The world is steadily falling apart at the seams, so sit back and watch a Sunday Afternoon Movie. This week we’re giving Joe Dante’s under-appreciated black comedy The Burbs a spin but before that a brief word from our sponsor.

Every year without fail the new year seems to bring about a dose of the blues, not the missing the joys of Christmas blues, but the “it’s cold, I’m broke, people are the worst, and I’m getting over a cold” kind of blues. I think we can all agree that for a variety of reasons, 2016 was a waking nightmare of a year with occasional blips of hope followed by a tidal wave of crap.

Brexit happened, Trump happened, and beloved icons of music, film and television seemed to die on a daily basis. The only cure for 2016 is the hope that 2017 will be a bit easier on all of us. Obviously, that’s unlikely to happen, so the best thing you can do right now is set aside two hours every Sunday to watch a movie that gives you a warm fuzzy feeling to get a break from the madness.

Neighbours, Everybody needs good neighbours, with a little understanding you can find the perfect blend. That timeless message from the theme tune composed by Tony Hatch for the popular soap box drama entitled Neighbours is as true today as it was almost 30 years ago. That said, I bet Tony Hatch never lived next door to a murderous family who enjoy a good ritual sacrifice.

Directed by Joe Dante, The Burbs features the nicest man in America (Tom Hanks) as Ray Peterson, an everyday guy looking forward to a week off work to lounge around his house in the suburbs.

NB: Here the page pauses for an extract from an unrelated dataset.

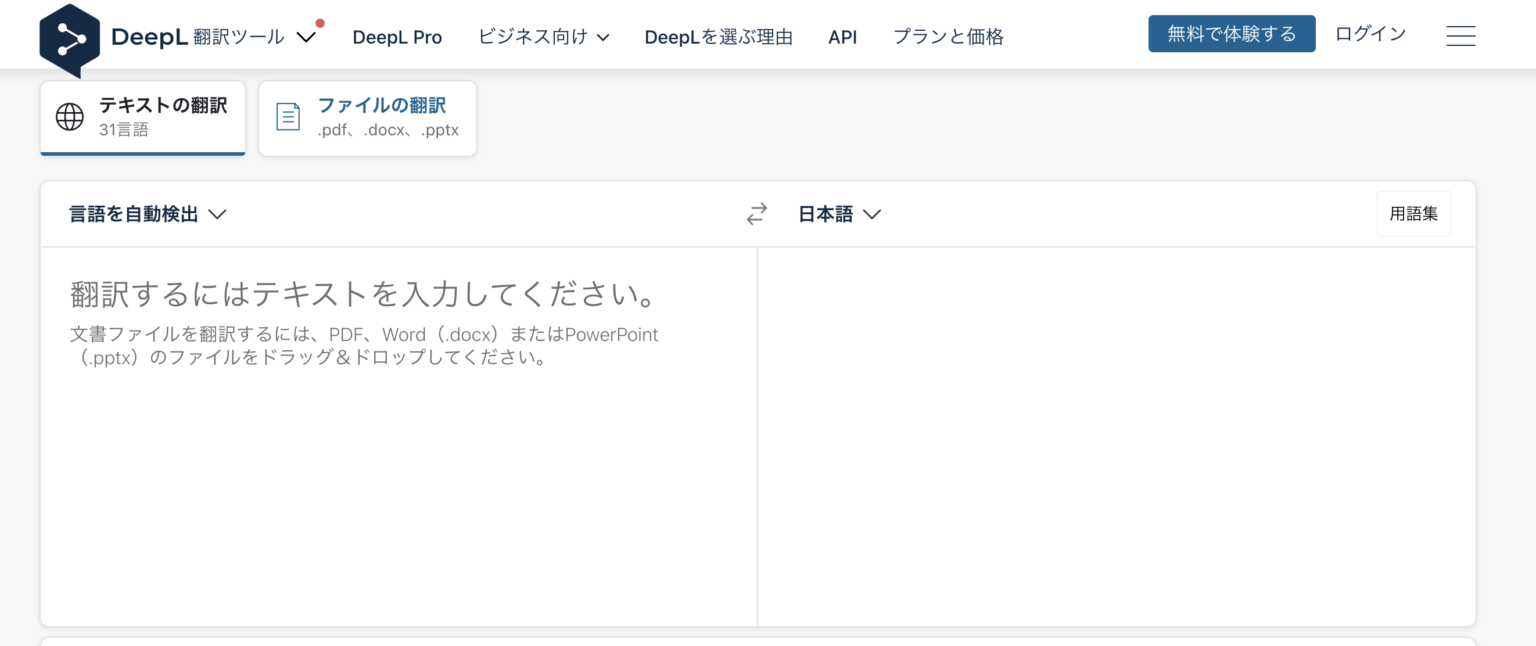Screen dimensions: 1536x646
Task: Click DeepLを選ぶ理由 in the menu bar
Action: pos(718,37)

His wife (Carrie Fisher) is dubious that this coach potato vacation will do much to lift her husband’s glum mood, but Ray reassures her that this is exactly what he needs.

Ray’s peaceful break doesn’t last long, aided by his neighbours Art (Rick Ducommun) and Mark Rumsfield (Bruce Dern), Ray becomes mistrustful of his new neighbours. After a series of unfortunate events, Ray believes that he’s living next door to a family Satan loving murderers.

Joe Dante knows how to handle a dark comedy and putting the affable Mr. Hanks in the leading role is a smart piece of casting and a cheeky bit of misdirection. You wouldn’t normally associate Tom Hanks with a dark comedy, so to the untrained eye, The Burbs looks like another light-hearted family-friendly Hanks comedy. While it is still all of those things, the macabre undertones make The Burbs the cult classic it is today. On a side note, I cite The Burbs as the reason I can’t eat any kind of tinned fish to this day.

While at times a tonally jumpy affair, The Burbs is an underloved movie and is guaranteed to make you feel better about who you live next door to.